→ **INFORMATION GIVEN**

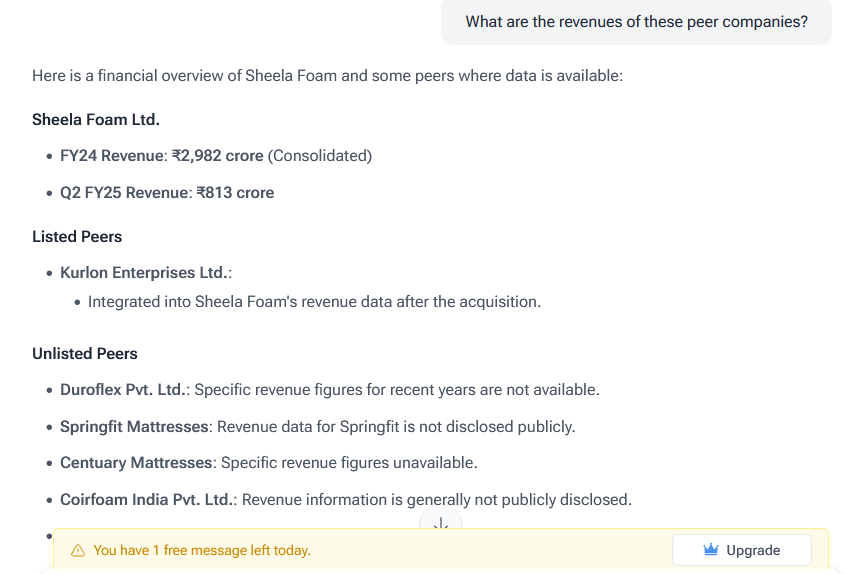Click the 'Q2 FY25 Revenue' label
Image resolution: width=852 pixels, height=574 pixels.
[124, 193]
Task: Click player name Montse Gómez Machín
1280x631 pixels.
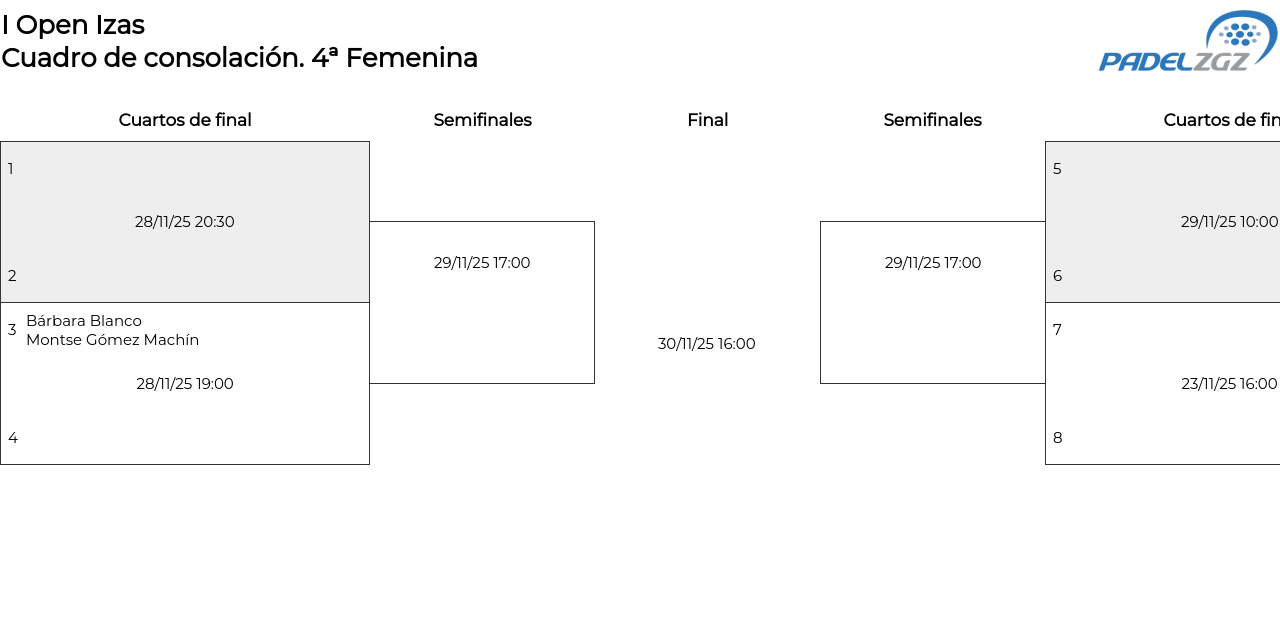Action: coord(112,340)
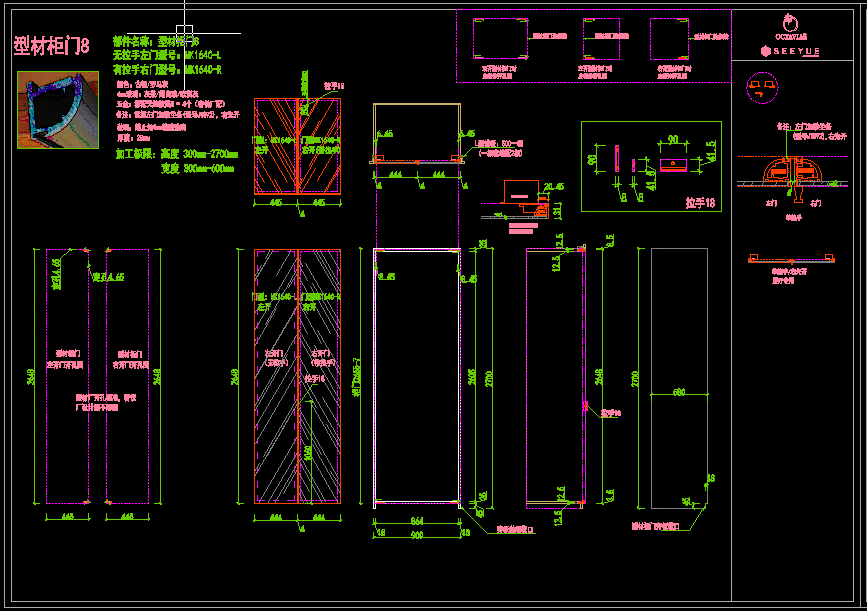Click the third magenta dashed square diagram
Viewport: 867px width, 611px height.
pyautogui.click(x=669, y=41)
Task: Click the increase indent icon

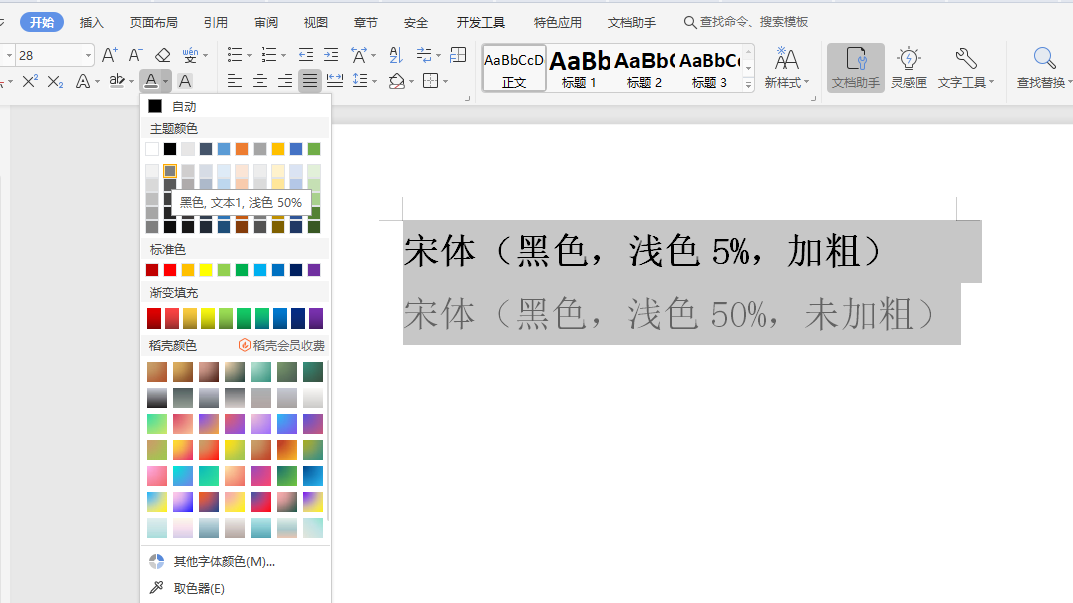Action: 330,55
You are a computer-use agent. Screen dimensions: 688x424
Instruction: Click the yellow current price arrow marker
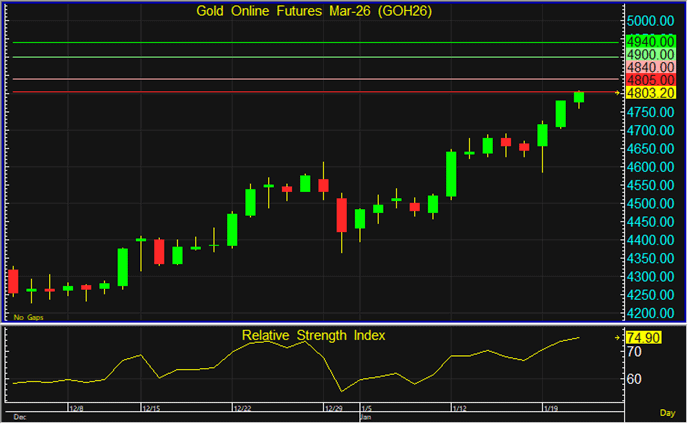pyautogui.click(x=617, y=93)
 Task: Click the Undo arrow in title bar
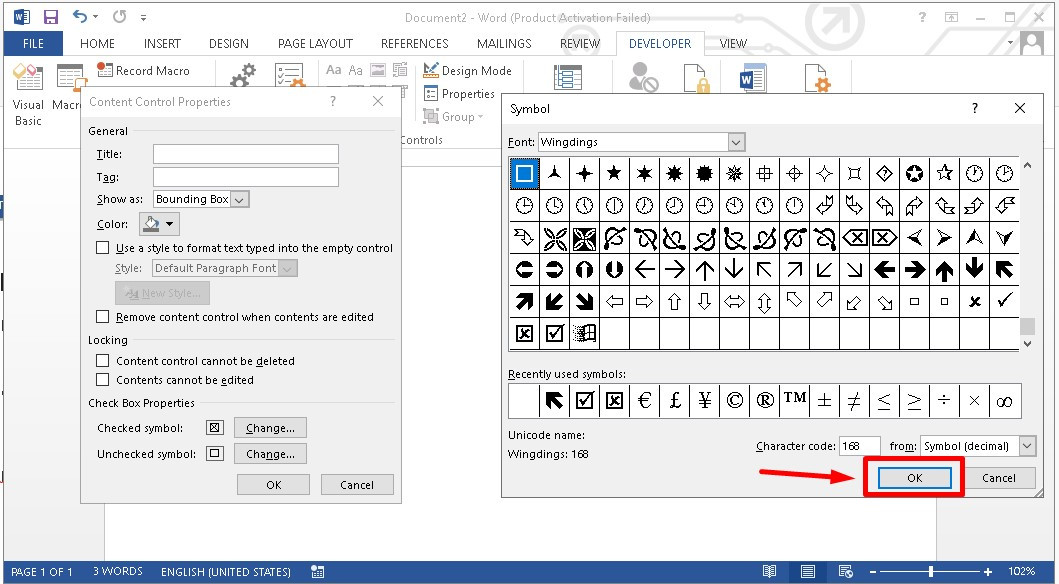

→ **YOUR GOAL**
In the records above, find the line with "Task: Click player name Montse Gómez Machín" and the line with "You are a computer-use"; please transcribe exactly those two lines and all lines between them, omitting any picture.

→ **RESULT OF THE EXERCISE**
Task: Click player name Montse Gómez Machín
1280x631 pixels.
Action: coord(112,340)
Click the third magenta dashed square diagram
Viewport: 867px width, 611px height.
pyautogui.click(x=669, y=41)
Task: Click the increase indent icon

Action: 330,55
You are a computer-use agent. Screen dimensions: 688x424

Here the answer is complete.